Thermal Photon Production in Au $$\boldsymbol{+}$$ Au Collisions Observed by PHENIX

Direct photons provide valuable insight into the collective properties of Quark–Gluon Plasma. They are emitted throughout the evolution of a heavy-ion collision and do not interact strongly with the medium as they leave it. The PHENIX experiment has detected both a large yield and a large elliptic flow of low-$p_{T}$ direct photons in Au $+$ Au collisions at $\sqrt{s_{NN}}=200$ GeV. Calculation of thermal photon emission fall short in describing the yield and the anisotropy at the same time. An intriguing scaling behavior is observed between the low-$p_{T}$ direct photon production and the charge particle multiplicity across all $p(d)+A$ and $A+A$ collision systems and different beam energies from 39 to 2760 GeV, indicating similar photon sources for all these systems.

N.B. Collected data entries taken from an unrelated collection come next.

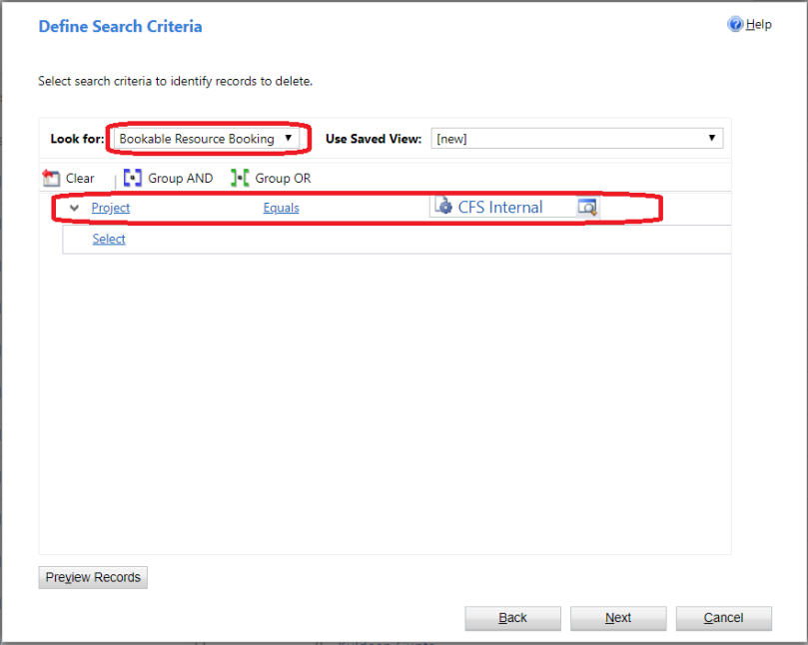The width and height of the screenshot is (808, 645).
Task: Click the Clear label in the toolbar
Action: [80, 179]
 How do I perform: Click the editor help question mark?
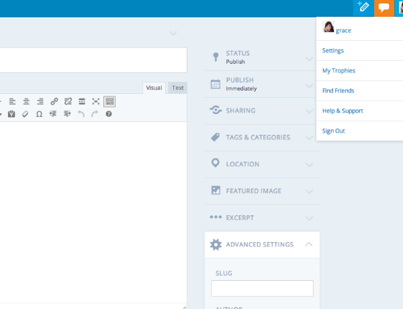(x=109, y=114)
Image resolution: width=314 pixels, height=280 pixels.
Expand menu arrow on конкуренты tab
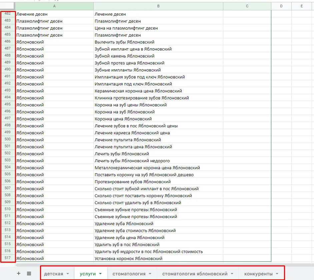277,274
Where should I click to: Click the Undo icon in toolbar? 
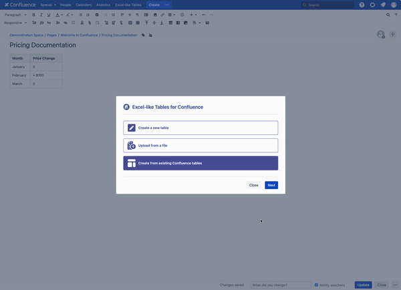tap(204, 14)
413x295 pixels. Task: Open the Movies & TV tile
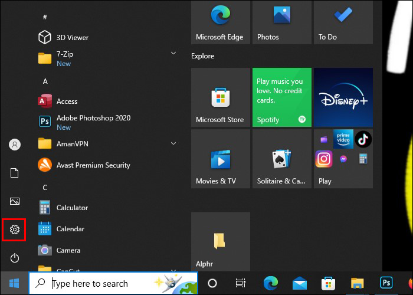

To provide more insight into photon production mechanism and more constraints on theoretical models, precise measurement of the direct photon anisotropy is needed. This paper reports the measurements of spectra and the flow coefficients of low-momentum with the high statistics of Au $+$ Au collisions data taken in the year 2014. New results provide a 10-fold increase in statistics for the measurement of direct photon yields and their anisotropy.